Material on where items appear:
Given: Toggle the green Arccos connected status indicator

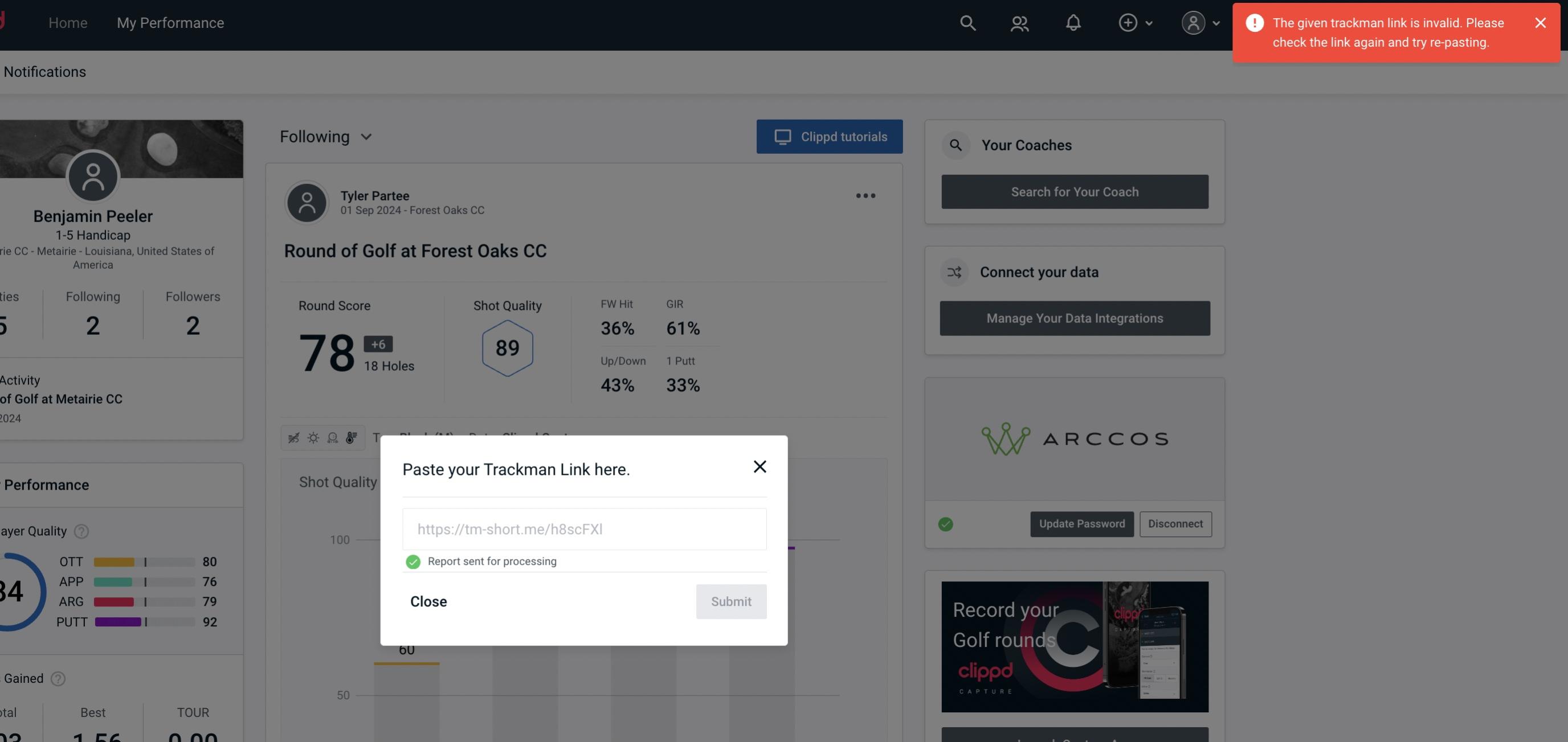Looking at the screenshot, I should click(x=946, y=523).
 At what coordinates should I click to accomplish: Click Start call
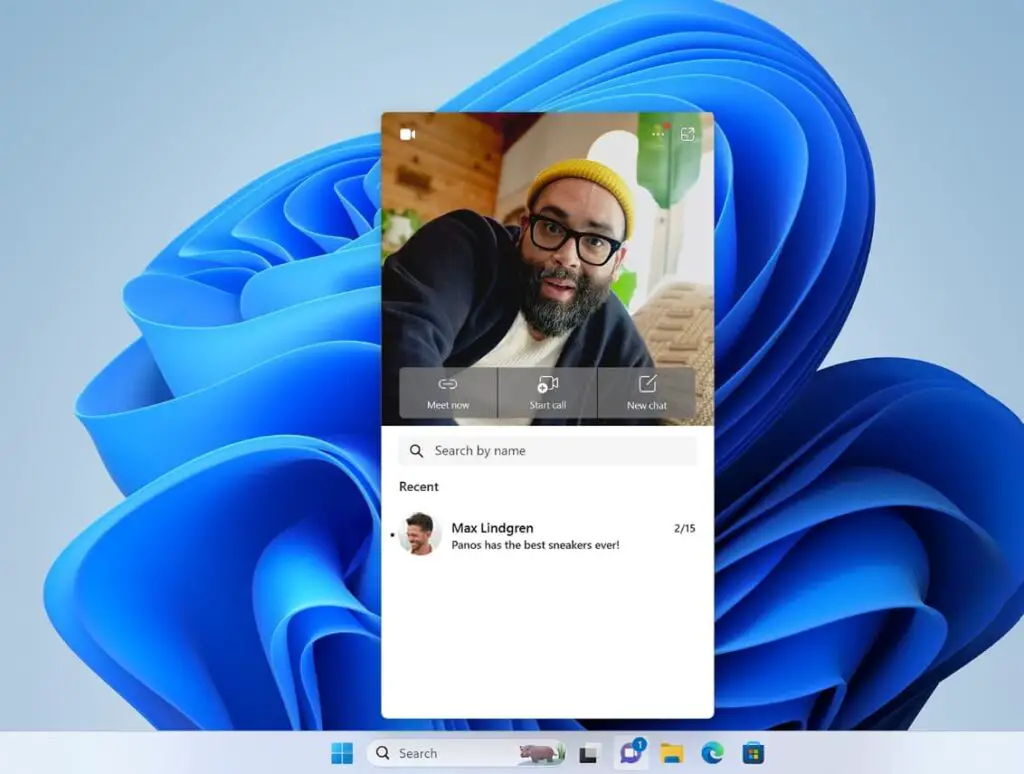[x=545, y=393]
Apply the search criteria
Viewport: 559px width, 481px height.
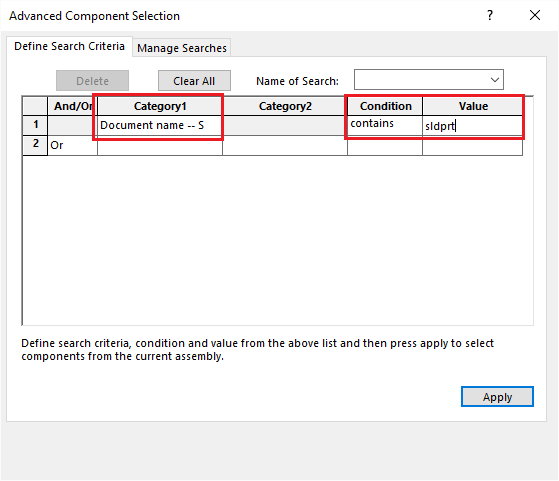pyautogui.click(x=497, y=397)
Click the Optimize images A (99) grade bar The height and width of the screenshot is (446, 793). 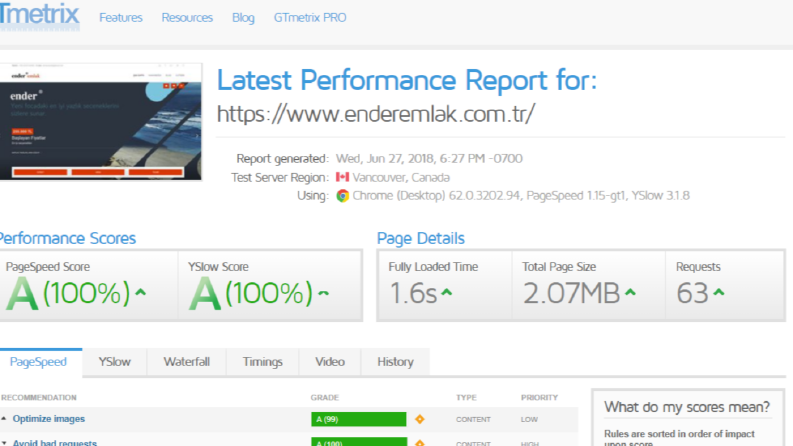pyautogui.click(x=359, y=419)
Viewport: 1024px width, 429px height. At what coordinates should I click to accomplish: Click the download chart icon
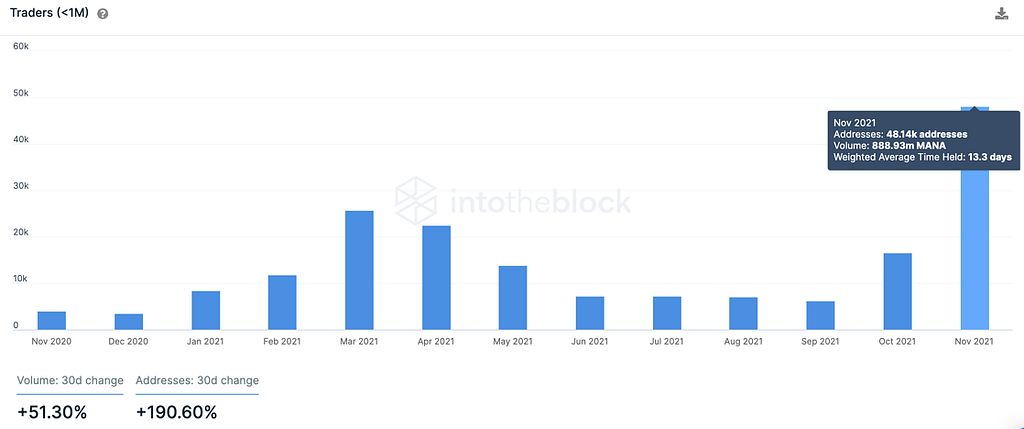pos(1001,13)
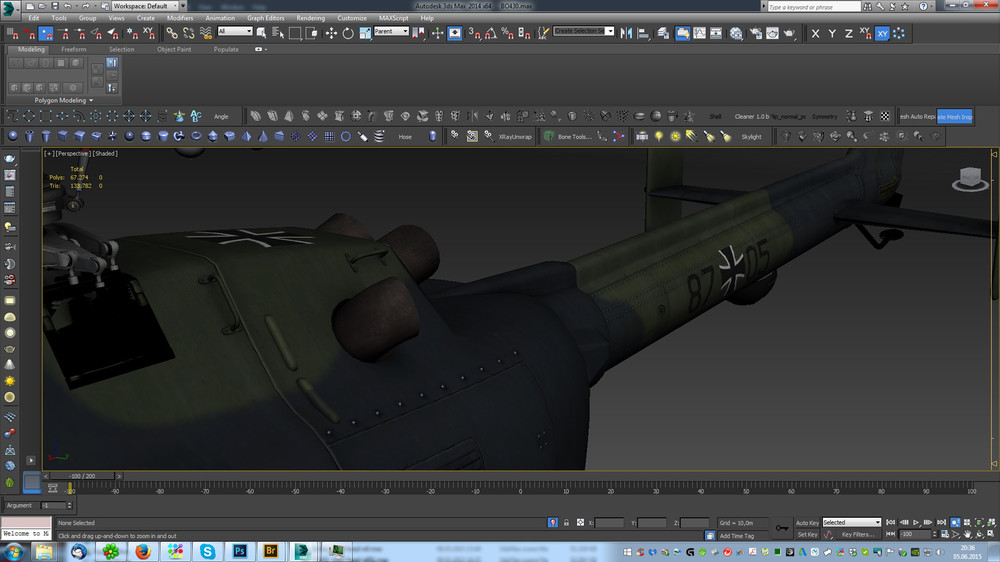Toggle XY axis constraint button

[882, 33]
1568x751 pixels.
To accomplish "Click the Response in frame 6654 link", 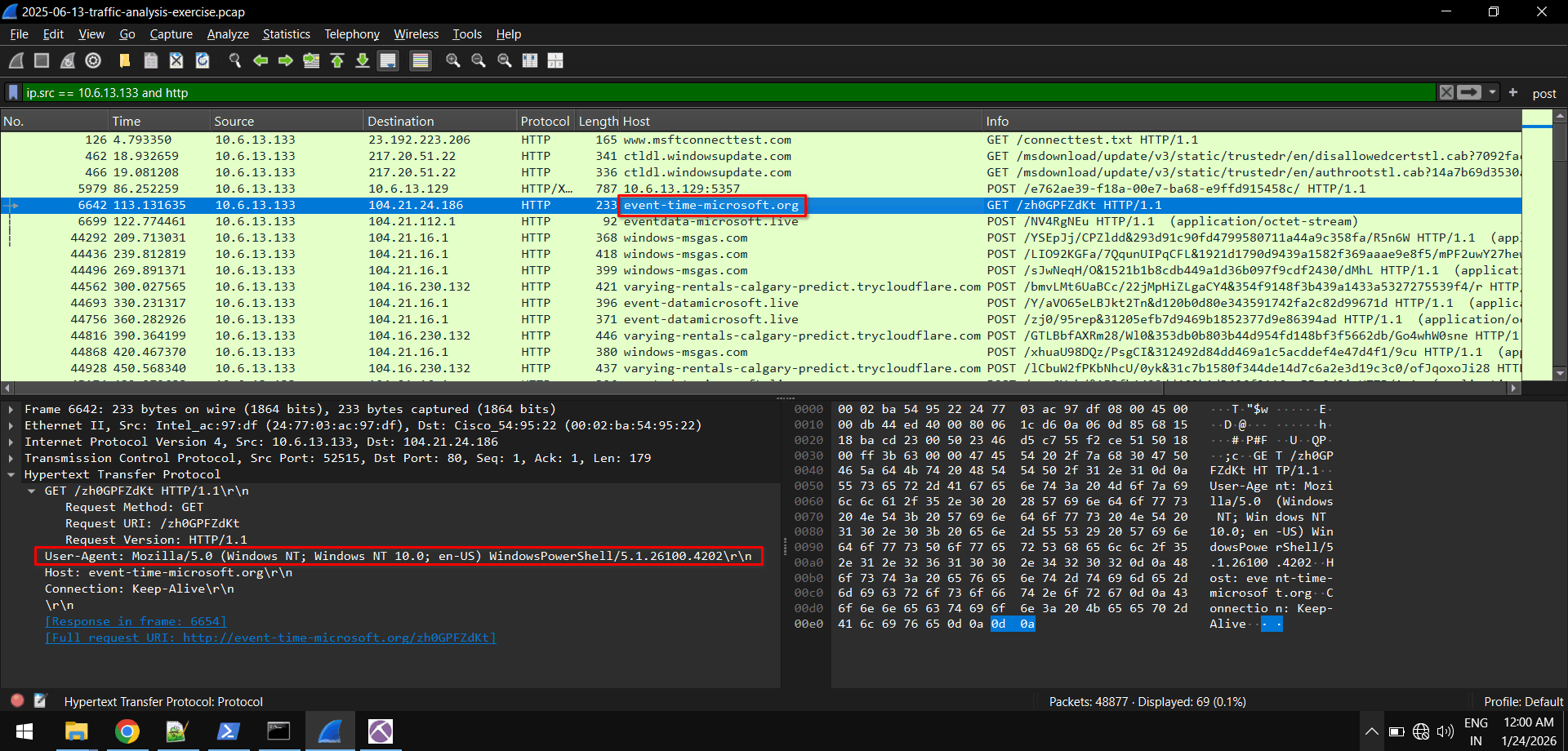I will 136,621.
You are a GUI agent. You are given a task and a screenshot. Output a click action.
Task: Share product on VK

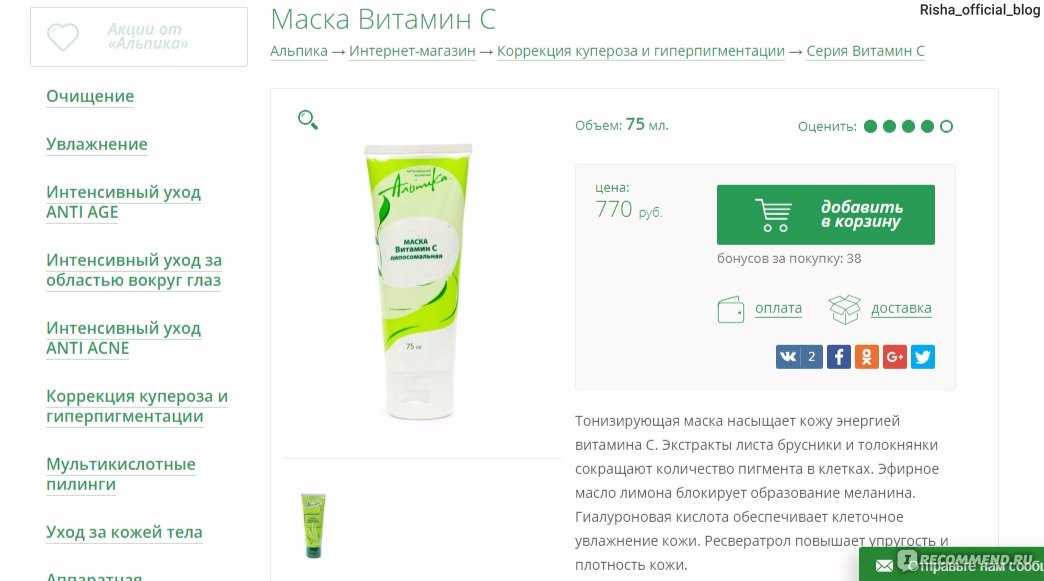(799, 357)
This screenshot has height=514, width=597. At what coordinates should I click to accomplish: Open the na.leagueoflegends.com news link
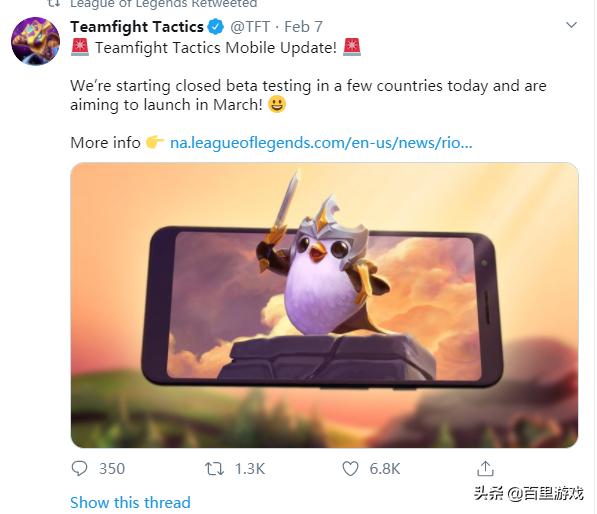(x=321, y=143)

EXERCISE TASK: Arrange the stretch of material from the line containing "You are a GUI" through the end as a numbered list, one line per item with blank lines omitted. Leave the pictures out of your answer.

REPLY:
1. You are a GUI agent. You are given a task and a screenshot. Output a click action.
2. Task: Share product on VK
3. (799, 357)
4. This screenshot has height=514, width=597. At what coordinates should I click to accomplish: Open the na.leagueoflegends.com news link
5. (x=321, y=143)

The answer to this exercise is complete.